不眠症について
睡眠には個人差が大きく、短い睡眠時間でぐっすり眠る人と、8時間以上眠らないとだめな人といろいろあります。また、加齢とともに、眠りが浅くなったり、朝早く目が覚めたりすることはよく知られています。現代の複雑多様なストレス社会にあって、不眠に悩まされている人は多く、日本では不眠の出現率は一般人口の約20%といわれています。
症状
入眠障害(にゅうみんしょうがい)
寝つきの悪いタイプで、眠ろうとすればするほど眠れなくなるが、いったん入眠すると朝まで眠れるというもので、不眠症の中では一番多くみられます。
熟眠障害(じゅくみんしょうがい)
眠りが浅く、すぐに目が覚める、夢ばかりみて眠った気がしないと訴えるタイプで、老人の不眠や慢性的なストレス状態で多くみられます。
早朝覚醒(そうちょうかくせい)
朝早く目が覚め、その後眠れないというタイプで、高齢者に多い傾向があります。ただし就眠が早すぎるだけで全体の睡眠量は足りているということもあります。
診断
睡眠障害の分類にはいろいろありますが、わかりやすく実用的なものとして米国睡眠障害センター協会(ASDC)の分類があります。
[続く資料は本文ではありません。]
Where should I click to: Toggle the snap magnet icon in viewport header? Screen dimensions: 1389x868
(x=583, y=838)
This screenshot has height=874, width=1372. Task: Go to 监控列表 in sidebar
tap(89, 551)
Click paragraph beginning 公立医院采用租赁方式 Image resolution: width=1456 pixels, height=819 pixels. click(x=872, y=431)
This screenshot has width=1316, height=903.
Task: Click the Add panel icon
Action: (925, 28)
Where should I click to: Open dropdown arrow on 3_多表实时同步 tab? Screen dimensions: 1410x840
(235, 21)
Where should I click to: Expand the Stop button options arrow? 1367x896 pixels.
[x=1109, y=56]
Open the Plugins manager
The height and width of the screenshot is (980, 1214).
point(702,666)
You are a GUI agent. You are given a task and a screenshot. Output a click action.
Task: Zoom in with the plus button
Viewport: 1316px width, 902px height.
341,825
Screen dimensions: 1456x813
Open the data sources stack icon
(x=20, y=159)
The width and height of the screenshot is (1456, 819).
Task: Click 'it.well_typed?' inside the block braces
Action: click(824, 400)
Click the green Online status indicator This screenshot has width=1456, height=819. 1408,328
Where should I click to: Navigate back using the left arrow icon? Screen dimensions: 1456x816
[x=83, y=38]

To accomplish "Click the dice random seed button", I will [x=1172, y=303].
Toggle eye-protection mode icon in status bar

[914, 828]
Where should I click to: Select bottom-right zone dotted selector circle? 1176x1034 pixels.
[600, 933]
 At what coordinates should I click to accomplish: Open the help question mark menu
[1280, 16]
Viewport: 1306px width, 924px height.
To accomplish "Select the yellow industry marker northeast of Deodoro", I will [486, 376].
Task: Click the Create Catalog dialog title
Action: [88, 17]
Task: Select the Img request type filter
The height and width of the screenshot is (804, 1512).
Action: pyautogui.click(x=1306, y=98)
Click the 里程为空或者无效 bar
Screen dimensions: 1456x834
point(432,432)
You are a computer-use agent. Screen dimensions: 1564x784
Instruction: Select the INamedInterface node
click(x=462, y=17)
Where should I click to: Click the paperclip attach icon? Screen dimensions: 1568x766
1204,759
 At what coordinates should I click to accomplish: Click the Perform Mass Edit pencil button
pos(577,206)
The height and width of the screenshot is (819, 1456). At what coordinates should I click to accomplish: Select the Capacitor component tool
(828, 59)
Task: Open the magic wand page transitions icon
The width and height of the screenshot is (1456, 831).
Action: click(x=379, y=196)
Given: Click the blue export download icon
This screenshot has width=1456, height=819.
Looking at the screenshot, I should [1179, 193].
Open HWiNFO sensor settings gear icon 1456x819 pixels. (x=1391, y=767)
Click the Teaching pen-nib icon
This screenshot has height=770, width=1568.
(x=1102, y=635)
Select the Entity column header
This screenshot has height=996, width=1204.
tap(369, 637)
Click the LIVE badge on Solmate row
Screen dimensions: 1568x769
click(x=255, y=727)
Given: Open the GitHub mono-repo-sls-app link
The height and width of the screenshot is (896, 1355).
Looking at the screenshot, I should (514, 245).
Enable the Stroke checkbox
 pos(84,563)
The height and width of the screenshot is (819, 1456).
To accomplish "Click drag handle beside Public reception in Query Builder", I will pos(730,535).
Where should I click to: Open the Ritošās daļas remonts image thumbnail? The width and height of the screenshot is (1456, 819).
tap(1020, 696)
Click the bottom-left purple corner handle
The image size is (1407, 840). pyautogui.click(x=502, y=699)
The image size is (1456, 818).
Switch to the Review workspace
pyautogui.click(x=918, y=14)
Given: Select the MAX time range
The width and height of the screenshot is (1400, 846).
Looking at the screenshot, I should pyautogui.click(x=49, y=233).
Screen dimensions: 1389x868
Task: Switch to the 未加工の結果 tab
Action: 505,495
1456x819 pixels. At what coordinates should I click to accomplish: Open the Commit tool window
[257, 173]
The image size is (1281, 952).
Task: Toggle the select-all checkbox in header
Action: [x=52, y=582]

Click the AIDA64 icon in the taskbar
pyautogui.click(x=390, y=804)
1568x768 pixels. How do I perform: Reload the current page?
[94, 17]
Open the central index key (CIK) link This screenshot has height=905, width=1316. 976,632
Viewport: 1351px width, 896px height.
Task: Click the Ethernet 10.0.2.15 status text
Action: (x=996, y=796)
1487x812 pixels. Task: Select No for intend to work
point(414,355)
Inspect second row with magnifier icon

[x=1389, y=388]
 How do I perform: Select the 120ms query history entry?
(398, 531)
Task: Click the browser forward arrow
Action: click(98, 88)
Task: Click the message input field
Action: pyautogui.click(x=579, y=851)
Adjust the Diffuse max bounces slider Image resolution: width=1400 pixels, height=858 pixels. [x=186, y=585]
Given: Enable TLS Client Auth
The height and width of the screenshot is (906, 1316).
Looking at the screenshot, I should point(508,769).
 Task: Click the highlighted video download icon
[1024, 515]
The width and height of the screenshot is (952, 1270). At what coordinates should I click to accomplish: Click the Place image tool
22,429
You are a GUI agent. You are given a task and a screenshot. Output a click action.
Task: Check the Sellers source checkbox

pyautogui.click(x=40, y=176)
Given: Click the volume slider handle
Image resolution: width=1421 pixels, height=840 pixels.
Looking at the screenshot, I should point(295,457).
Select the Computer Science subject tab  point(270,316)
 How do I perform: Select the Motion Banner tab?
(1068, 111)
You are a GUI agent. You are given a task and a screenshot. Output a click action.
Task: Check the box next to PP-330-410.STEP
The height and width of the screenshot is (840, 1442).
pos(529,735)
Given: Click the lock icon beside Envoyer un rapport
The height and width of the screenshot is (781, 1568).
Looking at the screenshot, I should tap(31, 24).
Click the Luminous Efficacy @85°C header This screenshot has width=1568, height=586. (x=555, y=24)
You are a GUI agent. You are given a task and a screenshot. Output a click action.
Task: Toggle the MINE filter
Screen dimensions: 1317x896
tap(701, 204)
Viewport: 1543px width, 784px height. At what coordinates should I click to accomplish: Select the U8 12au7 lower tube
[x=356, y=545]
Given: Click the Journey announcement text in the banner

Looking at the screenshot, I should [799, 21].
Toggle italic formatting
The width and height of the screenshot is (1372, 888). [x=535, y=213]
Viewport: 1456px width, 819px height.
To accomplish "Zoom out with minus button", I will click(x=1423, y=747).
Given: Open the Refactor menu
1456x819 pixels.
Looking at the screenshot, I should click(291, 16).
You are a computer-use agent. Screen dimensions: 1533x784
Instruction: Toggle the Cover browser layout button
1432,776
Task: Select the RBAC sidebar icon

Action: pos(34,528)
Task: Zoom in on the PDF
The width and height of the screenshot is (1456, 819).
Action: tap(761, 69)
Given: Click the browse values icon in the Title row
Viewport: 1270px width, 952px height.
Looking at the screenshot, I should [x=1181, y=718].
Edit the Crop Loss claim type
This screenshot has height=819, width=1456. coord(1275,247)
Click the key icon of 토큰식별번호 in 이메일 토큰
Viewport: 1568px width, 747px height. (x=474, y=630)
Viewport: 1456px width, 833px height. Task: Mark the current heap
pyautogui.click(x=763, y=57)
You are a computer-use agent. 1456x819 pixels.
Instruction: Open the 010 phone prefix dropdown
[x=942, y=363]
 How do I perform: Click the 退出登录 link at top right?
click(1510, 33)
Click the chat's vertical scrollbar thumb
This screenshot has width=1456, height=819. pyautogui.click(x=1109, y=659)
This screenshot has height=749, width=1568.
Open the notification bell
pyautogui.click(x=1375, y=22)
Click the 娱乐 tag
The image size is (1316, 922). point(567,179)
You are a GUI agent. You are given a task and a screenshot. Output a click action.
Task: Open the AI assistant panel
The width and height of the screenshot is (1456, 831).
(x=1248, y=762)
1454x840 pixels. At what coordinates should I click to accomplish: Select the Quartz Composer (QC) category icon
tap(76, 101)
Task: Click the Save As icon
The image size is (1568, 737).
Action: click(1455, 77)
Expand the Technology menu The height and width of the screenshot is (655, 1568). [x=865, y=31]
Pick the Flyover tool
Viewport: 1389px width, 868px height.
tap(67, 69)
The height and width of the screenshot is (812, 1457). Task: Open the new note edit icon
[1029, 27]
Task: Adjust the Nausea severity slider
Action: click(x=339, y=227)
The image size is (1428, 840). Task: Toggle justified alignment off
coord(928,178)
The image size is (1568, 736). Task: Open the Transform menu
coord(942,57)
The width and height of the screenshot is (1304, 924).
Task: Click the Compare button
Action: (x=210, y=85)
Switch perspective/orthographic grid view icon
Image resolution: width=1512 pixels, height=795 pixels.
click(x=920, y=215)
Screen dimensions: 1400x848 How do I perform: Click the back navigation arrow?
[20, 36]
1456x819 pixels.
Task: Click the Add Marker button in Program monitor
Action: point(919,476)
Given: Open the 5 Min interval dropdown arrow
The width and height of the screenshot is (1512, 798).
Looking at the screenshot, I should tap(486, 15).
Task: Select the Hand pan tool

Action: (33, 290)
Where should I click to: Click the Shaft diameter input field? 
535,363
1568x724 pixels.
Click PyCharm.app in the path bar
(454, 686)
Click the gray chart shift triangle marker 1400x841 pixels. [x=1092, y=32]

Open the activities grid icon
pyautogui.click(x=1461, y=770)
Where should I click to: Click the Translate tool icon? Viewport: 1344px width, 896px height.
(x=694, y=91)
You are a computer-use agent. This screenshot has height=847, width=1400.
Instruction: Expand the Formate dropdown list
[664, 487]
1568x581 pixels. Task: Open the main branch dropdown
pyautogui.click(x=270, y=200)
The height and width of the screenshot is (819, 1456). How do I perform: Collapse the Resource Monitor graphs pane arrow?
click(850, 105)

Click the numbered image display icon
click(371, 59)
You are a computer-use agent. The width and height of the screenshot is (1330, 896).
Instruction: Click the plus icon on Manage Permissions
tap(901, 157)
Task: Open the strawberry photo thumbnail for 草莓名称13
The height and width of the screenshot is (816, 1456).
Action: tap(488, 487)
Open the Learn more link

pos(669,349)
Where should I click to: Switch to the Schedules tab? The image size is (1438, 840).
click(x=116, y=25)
この分類に従って、以下に説明します。
精神生理学的要因による不眠
これは最も一般的に多くみられる不眠であり、時差のある地域への飛行機旅行や精神的ショック、外科的手術のための入院など急激なストレス状況に対する一時的な反応として現れるものです。
精神障害に伴う不眠症
心療内科、精神科領域では最も多くみられる不眠症で、神経症、うつ病・うつ状態、あるいはその他の精神疾患の部分症状として現れるものです。
薬物使用やアルコール飲酒による不眠
慢性的な薬物依存やアルコール依存によるもので、とくにアルコールは最初はナイトキャップとして飲んでいたのが、だんだん飲まないと眠れなくなり、次第に飲酒量が増え、寝つきはよいが、すぐに覚めてしまい、また飲むという悪循環を繰り返すようになります。
身体疾患、中毒性疾患などによる不眠
夜間の不整脈や呼吸困難、咳、喘息(ぜんそく)あるいは発熱やかゆみなどの身体的苦痛や不快感のために不眠になることがあるので、この場合は内科的診断と治療が必要です。
その他、まれなものとして、肥満による睡眠時無呼吸症候群などで不眠(中途覚醒)となることがあります。